Ride-Share Lawsuits Going Forward

Lyft is not alone in its struggles. Less than a month ago, the judge in charge of a nearly identical case against Uber rejected a whopping $100 million settlement agreement as unfairly low–arguing that it was less than 10% of what the plaintiff asked for. The settlement included similar changes to policy that the Lyft settlement agreed to enact.  Then, about a week ago, that same judge sent the parties to arbitration to figure out a more equitable settlement.

Uber has previously seen a lawsuit in California which ruled that one specific driver was an employee and not an independent contractor. Uber has appealed the decision. The appeal has yet to be determined, but could lead to actual binding precedent one way or another–either affirming or destroying the rideshare business model.  Florida has similarly ruled a single ex-Uber driver to be an employee.  Five states have concluded that ride-share drivers are independent contractors.  Federal lawsuits are ongoing as to the employment status of ride-share.

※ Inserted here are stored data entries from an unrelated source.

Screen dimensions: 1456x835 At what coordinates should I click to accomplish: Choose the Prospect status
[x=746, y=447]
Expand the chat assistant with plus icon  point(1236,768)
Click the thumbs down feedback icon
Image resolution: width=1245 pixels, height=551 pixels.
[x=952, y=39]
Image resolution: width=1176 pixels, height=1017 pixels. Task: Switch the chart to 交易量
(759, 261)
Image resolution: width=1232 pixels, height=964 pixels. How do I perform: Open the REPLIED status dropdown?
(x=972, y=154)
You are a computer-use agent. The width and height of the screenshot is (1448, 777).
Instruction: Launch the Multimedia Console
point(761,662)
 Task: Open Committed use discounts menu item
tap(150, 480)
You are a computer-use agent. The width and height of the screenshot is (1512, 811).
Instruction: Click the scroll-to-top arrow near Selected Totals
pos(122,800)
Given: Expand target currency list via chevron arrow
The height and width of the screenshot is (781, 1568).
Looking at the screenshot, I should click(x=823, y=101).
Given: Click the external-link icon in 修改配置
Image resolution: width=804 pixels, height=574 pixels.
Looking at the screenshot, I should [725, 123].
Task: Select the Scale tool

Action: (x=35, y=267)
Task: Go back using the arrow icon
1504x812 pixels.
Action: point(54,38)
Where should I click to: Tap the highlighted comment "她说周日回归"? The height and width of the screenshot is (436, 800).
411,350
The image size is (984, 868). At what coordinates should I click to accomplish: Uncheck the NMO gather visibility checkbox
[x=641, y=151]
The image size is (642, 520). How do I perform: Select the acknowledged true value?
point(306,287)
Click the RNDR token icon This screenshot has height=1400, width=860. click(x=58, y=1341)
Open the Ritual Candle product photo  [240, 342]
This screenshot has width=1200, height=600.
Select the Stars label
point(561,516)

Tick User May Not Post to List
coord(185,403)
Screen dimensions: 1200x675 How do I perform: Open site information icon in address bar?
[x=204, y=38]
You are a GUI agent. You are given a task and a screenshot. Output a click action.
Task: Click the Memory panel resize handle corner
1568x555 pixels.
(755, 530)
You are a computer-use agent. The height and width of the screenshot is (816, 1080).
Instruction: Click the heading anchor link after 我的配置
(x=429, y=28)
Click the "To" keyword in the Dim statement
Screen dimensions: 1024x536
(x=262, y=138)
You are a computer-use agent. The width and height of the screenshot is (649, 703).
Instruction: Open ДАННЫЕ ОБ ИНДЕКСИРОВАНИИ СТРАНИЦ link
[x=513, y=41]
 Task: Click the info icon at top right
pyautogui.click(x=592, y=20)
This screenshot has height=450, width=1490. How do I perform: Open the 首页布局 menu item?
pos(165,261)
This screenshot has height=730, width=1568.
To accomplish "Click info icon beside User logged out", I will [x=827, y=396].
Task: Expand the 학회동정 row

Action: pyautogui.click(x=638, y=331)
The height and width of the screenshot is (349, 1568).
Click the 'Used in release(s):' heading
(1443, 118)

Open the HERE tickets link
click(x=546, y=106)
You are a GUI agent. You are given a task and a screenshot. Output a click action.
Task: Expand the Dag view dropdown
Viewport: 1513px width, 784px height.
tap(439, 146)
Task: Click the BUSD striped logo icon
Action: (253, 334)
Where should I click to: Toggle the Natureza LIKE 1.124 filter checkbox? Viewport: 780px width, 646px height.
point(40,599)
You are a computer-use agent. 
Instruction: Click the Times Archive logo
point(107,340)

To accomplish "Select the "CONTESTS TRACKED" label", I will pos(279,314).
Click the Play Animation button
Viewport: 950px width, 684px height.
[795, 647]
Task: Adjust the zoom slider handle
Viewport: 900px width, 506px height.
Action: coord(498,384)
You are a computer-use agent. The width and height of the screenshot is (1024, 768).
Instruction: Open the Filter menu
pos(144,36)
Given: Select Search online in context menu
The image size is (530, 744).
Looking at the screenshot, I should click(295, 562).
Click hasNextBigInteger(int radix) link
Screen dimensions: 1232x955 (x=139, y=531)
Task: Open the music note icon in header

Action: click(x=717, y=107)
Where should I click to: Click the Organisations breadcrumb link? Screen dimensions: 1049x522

On-demand businesses are becoming more common, providing everything from delivering groceries and food to butlers and maids. All of these companies could be in hot water once a final case ruling comes out on the issue of on-demand employee status.  It’s unlikely these companies will be able to settle away a decision on employee status forever.  Eventually, and probably soon, on-demand apps will either be in the clear or scrambling to find a new business model.